Given the link between CERKL and oxidative stress, antioxidant therapeutic approaches might have a positive effect on this condition.41 These are currently under investigation for other IRD genes such as ABCA4 and if successful, might also prove useful for CERKL retinopathy.42^,^43 Similarly, slowing down the visual cycle could decrease the generation of A2E and limit the formation of macular hyperautofluorescent punctate lesions. RBP4-inhibitors could be helpful if proven beneficial in ABCA4 Stargardt disease (NCT05244304). CERKL would also be a good candidate for gene therapy, given its reasonable window of opportunity. However, due to its size not fitting in a regular AAV-vector, it would require alternative vectors or dual vector technology.
Our study limitations include its retrospective nature, the different proportion of individuals in the DN and NDN subgroups, not all data being available for every individual, and data being acquired with various methods and protocols. The lack of visual field data reflects the clinical environment in which these data were collected. These are, to a large extent, offset by the large number of genetically confirmed patients, their wide age range and ethnic background, and the international nature of the cohort.
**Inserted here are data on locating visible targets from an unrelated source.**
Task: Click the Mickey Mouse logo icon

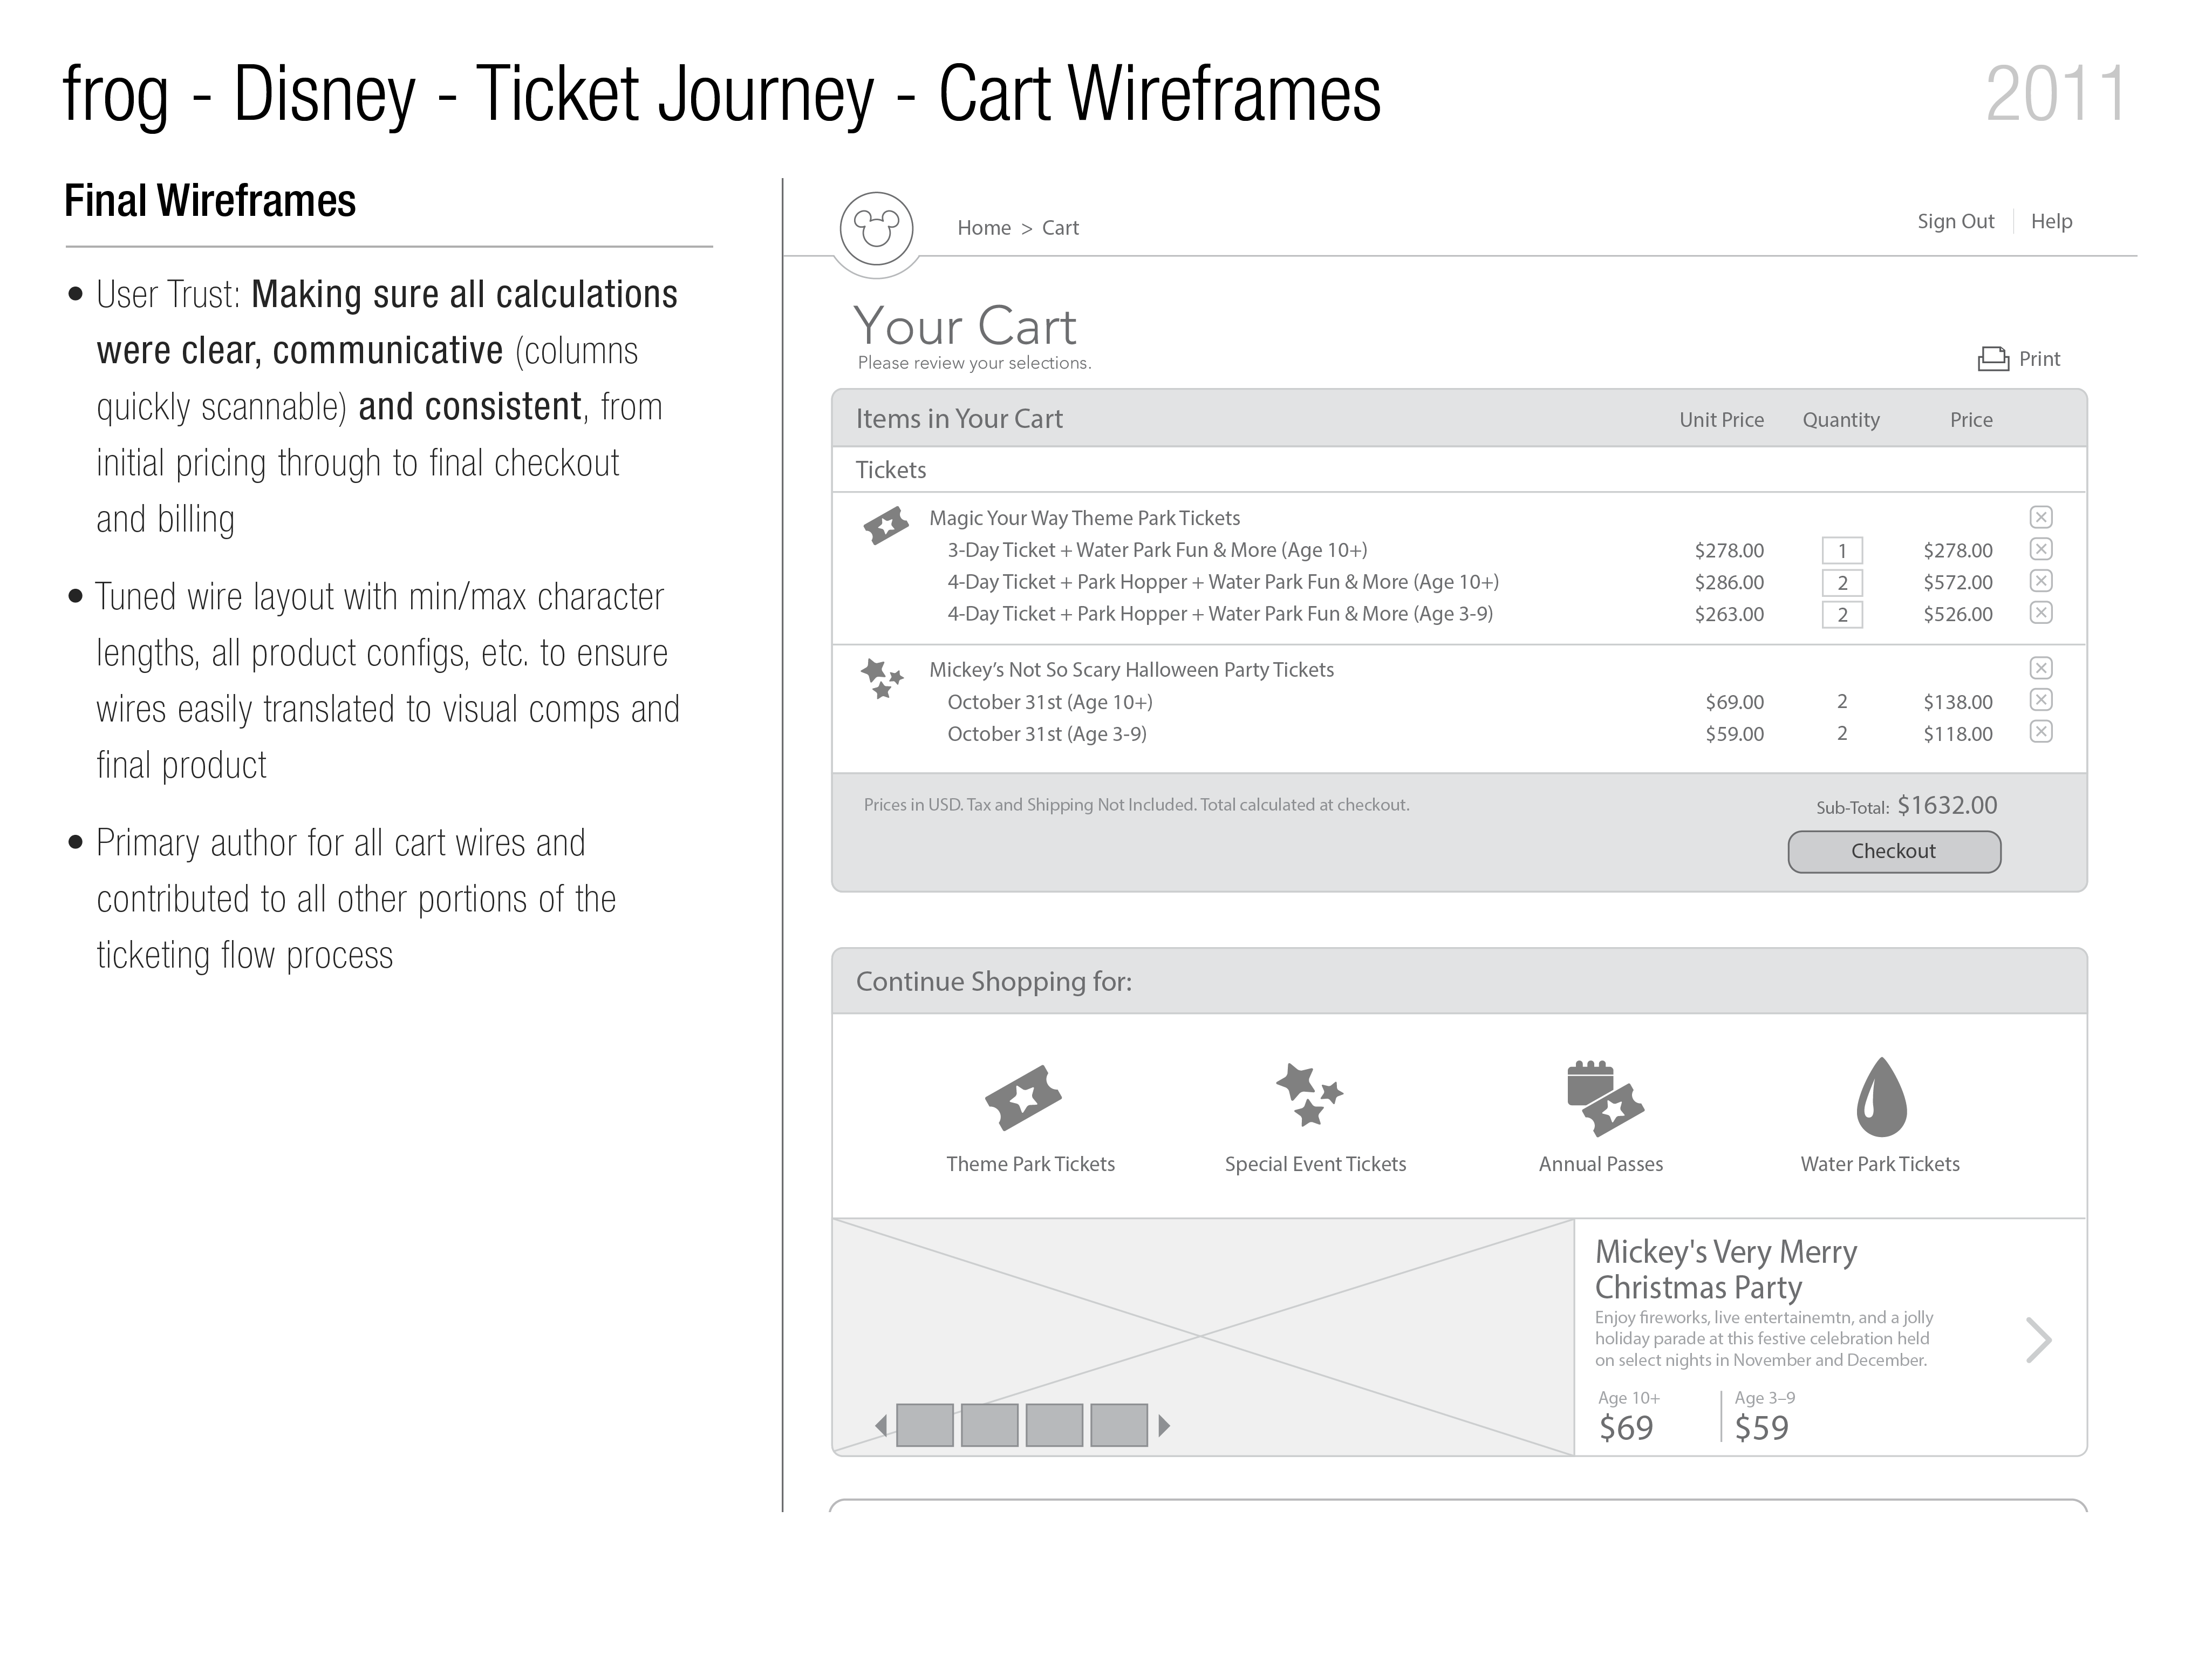Action: (876, 229)
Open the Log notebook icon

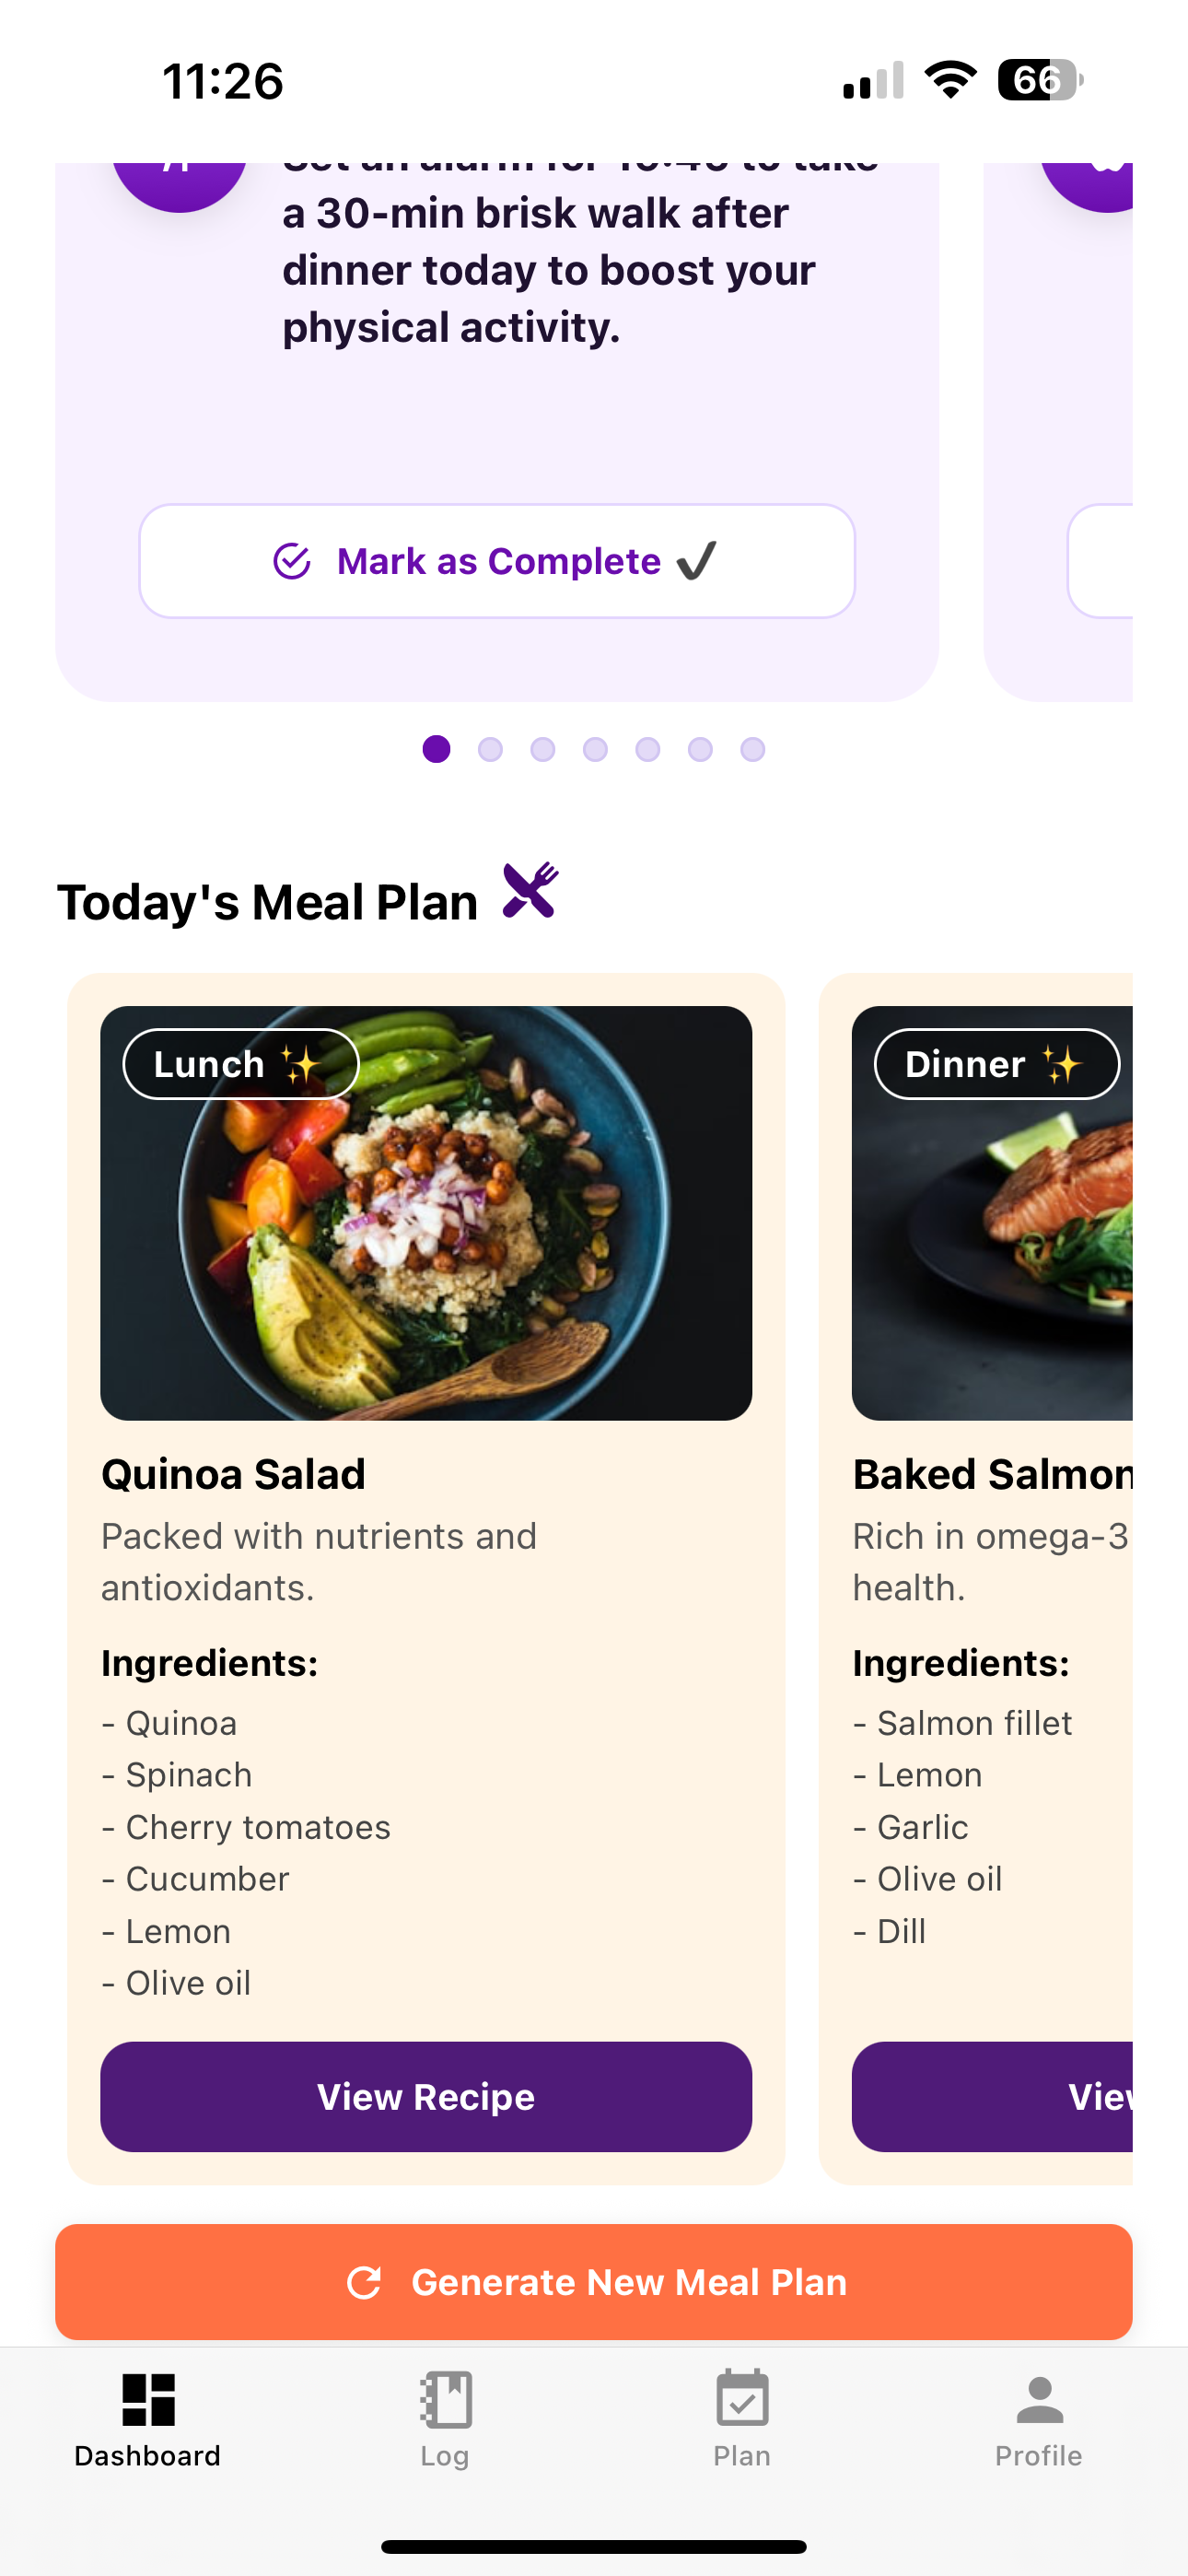445,2399
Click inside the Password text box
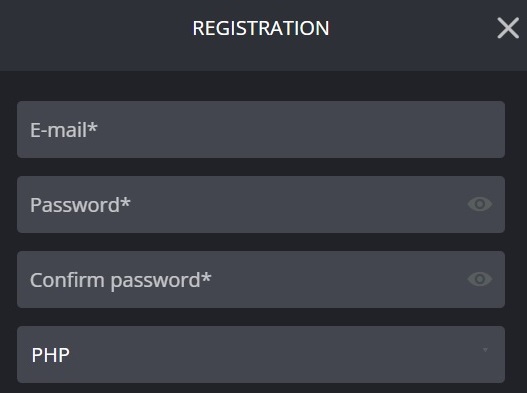The height and width of the screenshot is (393, 527). [261, 204]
This study represents the largest series of patients with CERKL-associated retinopathy to date. We characterized detailed clinical features, disease progression, estimating the rate of VA change and providing insights into genotype-phenotype correlations. CERKL-retinopathy has a broad phenotypic spectrum ranging from isolated macular dystrophy to severe generalized retinal involvement, and it often does not follow the classical RCD/CORD dichotomy. In addition, it can present with both cone- and rod-related symptoms at the outset and may be associated with structural and functional signs of both cone and rod dysfunction/loss. In many patients, a greater rate of central vision loss may occur in the third decade. Common retinal changes observed in CERKL-retinopathy include peripheral and macular circular areas of chorioretinal atrophy, little to no pigment deposits, and fine hyperautofluorescent macular dots. The nature of retinal dysfunction often cannot be inferred reliably from clinical signs or imaging alone, highlighting the importance of comprehensive phenotyping.